Pelos corredores, adolescentes crescidos na covid e em plena sujeição digital lá interagem em grupo. Alguns tímidos, outros ansiosos - impossivelmente ansiosos -, outros infantis, todos mais ou menos esperançosos e com medos e problemas que sempre surgiram nessas idades, pelo menos desde que a adolescência foi inventada. Mas agora interagem ainda mais tímidos - insuportavelmente ansiosos -, e com medos e problemas que surgem por causa do smartphone, que não é um instrumento de comunicação.
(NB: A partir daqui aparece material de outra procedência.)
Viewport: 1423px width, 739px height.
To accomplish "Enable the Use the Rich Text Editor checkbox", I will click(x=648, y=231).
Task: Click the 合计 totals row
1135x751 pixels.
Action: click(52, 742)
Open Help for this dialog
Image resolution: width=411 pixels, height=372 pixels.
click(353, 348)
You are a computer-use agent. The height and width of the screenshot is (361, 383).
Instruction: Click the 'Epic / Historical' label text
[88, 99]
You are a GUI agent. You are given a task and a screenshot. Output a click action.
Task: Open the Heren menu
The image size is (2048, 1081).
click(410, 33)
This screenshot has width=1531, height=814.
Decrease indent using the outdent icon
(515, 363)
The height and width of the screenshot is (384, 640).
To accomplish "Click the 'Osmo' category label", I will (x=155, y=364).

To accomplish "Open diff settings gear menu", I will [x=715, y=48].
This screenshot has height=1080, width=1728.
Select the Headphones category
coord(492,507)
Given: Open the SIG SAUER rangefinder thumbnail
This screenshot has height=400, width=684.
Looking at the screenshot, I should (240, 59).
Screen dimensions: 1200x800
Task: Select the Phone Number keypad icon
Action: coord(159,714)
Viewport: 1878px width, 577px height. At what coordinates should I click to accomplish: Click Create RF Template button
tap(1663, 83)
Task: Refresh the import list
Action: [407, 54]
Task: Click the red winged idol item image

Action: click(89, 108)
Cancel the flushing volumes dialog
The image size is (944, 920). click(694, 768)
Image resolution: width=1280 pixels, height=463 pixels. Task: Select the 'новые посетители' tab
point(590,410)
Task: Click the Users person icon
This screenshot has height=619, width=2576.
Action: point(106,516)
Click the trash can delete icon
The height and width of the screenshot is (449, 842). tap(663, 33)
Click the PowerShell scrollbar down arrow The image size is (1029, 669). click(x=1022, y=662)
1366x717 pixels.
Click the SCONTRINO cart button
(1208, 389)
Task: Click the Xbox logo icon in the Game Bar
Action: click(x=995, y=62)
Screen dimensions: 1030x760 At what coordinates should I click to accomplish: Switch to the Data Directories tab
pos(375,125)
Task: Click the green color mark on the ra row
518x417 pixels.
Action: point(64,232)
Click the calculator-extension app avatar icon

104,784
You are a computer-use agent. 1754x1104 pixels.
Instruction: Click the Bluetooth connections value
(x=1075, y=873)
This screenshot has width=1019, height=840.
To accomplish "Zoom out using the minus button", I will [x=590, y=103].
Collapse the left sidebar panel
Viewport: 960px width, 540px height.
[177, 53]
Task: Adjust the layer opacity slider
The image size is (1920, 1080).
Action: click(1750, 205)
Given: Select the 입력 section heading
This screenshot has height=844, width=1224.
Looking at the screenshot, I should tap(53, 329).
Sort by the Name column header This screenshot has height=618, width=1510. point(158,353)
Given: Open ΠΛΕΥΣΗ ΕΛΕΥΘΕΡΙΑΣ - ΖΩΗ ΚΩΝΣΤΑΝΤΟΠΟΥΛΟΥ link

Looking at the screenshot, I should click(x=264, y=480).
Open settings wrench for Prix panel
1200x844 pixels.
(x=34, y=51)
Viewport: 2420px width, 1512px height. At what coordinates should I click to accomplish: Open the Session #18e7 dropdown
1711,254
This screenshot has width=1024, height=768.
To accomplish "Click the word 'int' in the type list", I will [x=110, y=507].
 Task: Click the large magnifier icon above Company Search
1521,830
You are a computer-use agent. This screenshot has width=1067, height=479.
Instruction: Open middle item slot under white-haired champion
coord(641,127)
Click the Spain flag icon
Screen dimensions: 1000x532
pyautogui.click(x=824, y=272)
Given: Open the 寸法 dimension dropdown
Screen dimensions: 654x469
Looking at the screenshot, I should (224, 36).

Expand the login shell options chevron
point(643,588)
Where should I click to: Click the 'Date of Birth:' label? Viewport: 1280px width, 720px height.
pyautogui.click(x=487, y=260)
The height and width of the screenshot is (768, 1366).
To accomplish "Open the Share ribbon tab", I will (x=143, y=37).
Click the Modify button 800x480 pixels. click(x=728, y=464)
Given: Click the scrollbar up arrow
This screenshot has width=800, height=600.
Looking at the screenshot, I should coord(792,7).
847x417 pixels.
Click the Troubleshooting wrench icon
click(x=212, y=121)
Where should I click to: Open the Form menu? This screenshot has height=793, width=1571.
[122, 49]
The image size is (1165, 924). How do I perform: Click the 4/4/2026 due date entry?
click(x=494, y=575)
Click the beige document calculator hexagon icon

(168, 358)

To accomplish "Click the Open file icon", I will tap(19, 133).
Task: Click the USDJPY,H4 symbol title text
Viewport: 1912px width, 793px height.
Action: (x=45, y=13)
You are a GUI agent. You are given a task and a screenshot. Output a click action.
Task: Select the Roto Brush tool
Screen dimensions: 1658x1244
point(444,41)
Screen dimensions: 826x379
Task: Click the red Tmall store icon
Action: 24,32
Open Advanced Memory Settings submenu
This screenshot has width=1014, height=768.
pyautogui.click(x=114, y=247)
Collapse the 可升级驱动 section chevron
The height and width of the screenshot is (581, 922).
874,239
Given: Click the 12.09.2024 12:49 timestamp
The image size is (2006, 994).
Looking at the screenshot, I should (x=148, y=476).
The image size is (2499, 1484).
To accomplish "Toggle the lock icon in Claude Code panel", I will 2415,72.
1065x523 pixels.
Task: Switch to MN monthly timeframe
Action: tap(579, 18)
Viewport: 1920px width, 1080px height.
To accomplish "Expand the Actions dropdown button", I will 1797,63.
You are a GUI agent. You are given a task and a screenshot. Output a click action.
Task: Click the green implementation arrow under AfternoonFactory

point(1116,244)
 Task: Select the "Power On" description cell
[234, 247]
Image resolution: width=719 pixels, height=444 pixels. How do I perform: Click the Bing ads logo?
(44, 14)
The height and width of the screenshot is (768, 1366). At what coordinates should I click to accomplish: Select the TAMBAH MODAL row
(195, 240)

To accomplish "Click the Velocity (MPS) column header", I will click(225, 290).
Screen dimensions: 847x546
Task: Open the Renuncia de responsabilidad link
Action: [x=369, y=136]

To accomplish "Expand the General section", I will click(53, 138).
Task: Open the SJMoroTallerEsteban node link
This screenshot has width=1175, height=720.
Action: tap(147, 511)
É um instrumento de submissão.
Nas aulas, dizem-me os professores, os alunos mal conseguem aguentar dez minutos sem buscarem os telemóveis, por vezes discretamente, mas por norma sem pudor, como se acudissem a uma necessidade urgente. A necessidade urgente de coisa nenhuma: aliás, todos a sentimos - o telemóvel atrai-nos, precisamos de estar junto dele para sermos consumidos.
Tal dependência ainda é maior entre os adolescentes, não só pelas circunstâncias em que cresceram (online até ao osso), mas porque o apelo digital, aquela aparência de ligação, de integração num todo onde talvez encontrem um sentido, é ainda mais sedutora em pessoas sós. E nunca conheci um adolescente que não enfrentasse algum tipo de solidão.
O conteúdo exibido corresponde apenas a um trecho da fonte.